*Passage*.
^^^^
"Pope should stay out of it. Matter of civil laws, not church laws."
"Thinking that the pope should want the illegals to go to Argentina to get better soccer players for World Cup."
Those were just three Twitter responses I was tagged in, in response to a headline about Pope Francis calling so many of us out on our indifference.
Based on some of the reactions, you would have thought Pope Francis himself was giving unaccompanied minors rides in his Popemobile into the United States, encouraging the dangerous journey and chaos at the end of the road. Headlines certainly don't always help matters. The afore-quoted Tweeters were reacting to: "Pope Francis calls on U.S. to welcome illegal immigrants." His message though, wasn't a call to abolish borders and law, but to see the humanity, for goodness' sake.
^^^^
*Data shown*.
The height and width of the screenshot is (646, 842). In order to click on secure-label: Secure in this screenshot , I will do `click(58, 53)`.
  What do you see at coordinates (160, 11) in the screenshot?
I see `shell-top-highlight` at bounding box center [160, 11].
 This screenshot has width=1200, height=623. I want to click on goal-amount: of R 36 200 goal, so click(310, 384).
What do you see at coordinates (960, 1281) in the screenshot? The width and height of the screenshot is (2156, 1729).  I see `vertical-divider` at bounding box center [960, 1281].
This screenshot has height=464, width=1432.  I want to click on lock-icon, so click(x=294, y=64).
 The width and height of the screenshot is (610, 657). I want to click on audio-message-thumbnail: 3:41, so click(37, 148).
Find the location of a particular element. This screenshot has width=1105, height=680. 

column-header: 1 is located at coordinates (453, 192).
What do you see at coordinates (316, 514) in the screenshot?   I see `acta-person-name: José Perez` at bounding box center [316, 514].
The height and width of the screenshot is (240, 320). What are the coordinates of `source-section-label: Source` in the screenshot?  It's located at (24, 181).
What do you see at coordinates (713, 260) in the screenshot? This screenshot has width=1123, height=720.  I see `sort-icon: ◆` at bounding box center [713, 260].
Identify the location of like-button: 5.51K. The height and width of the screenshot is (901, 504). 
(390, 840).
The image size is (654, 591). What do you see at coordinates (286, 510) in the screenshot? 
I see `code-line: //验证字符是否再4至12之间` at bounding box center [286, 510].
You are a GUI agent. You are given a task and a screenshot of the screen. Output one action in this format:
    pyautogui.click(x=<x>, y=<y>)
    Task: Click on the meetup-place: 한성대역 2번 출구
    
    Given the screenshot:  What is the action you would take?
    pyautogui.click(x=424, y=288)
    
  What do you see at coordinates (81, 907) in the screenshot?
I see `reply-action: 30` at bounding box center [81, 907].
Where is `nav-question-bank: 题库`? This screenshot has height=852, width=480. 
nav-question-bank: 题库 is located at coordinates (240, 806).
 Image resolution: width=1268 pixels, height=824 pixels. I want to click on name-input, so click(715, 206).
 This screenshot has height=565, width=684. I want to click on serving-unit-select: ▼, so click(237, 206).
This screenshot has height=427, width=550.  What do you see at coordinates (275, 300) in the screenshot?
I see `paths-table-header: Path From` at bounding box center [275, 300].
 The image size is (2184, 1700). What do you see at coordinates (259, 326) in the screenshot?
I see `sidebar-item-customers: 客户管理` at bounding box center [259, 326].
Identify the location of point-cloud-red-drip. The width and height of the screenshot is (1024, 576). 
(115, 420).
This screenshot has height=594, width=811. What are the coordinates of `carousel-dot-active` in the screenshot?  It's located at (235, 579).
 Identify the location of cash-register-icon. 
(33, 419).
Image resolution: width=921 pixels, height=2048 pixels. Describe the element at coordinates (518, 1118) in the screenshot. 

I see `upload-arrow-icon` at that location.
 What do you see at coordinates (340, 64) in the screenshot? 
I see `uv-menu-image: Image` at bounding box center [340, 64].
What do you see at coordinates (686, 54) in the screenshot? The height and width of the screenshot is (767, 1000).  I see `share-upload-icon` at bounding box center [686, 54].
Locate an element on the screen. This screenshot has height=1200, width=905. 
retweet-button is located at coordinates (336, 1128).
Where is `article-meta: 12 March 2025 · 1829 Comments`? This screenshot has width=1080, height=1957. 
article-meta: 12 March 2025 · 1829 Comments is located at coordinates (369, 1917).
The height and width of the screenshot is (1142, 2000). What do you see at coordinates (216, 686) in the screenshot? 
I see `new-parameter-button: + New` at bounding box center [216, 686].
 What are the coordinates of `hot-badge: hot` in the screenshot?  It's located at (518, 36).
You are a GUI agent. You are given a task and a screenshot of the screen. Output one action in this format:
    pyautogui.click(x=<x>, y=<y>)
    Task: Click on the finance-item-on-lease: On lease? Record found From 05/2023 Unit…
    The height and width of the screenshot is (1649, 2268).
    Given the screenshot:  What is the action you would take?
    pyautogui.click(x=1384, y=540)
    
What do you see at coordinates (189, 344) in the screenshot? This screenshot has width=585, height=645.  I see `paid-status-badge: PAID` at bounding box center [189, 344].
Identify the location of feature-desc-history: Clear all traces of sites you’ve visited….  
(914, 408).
^^^^
*Exercises to complete*.
a – Above the data is a passage on Pope Francis and immigration. List every piece of text in that passage that is enclosed in quotation marks.
b – Please resume the passage on Pope Francis and immigration, picking up after its final sentence.

*Answers for the tasks*.
a –
- "Pope should stay out of it. Matter of civil laws, not church laws."
- "Thinking that the pope should want the illegals to go to Argentina to get better soccer players for World Cup."
- "Pope Francis calls on U.S. to welcome illegal immigrants."

b –
What this shepherd of the leading charitable organization in the world said was that people of good will cannot tolerate a "throwaway culture"; this happens to be a leading theme of his papacy. We so often don't even look at the person next to us on an elevator. So, of course, women and children and men showing up on our border -- what is clearly both a humanitarian crisis and a political headache -- wanting a better life is abstract and foreign to most of us at best. In a message to a conference on migration in Mexico, Pope Francis addressed our current border situation: "I would ... like to draw attention to the tens of thousands of children who migrate alone, unaccompanied, to escape poverty and violence." They've largely made the trip, he wrote, from Central America and Mexico "under extreme conditions and in pursuit of a hope that in most cases turns out to be vain. They are increasing day by day." He described it as a humanitarian emergency that "requires, as a first urgent measure, these children be welcomed and protected."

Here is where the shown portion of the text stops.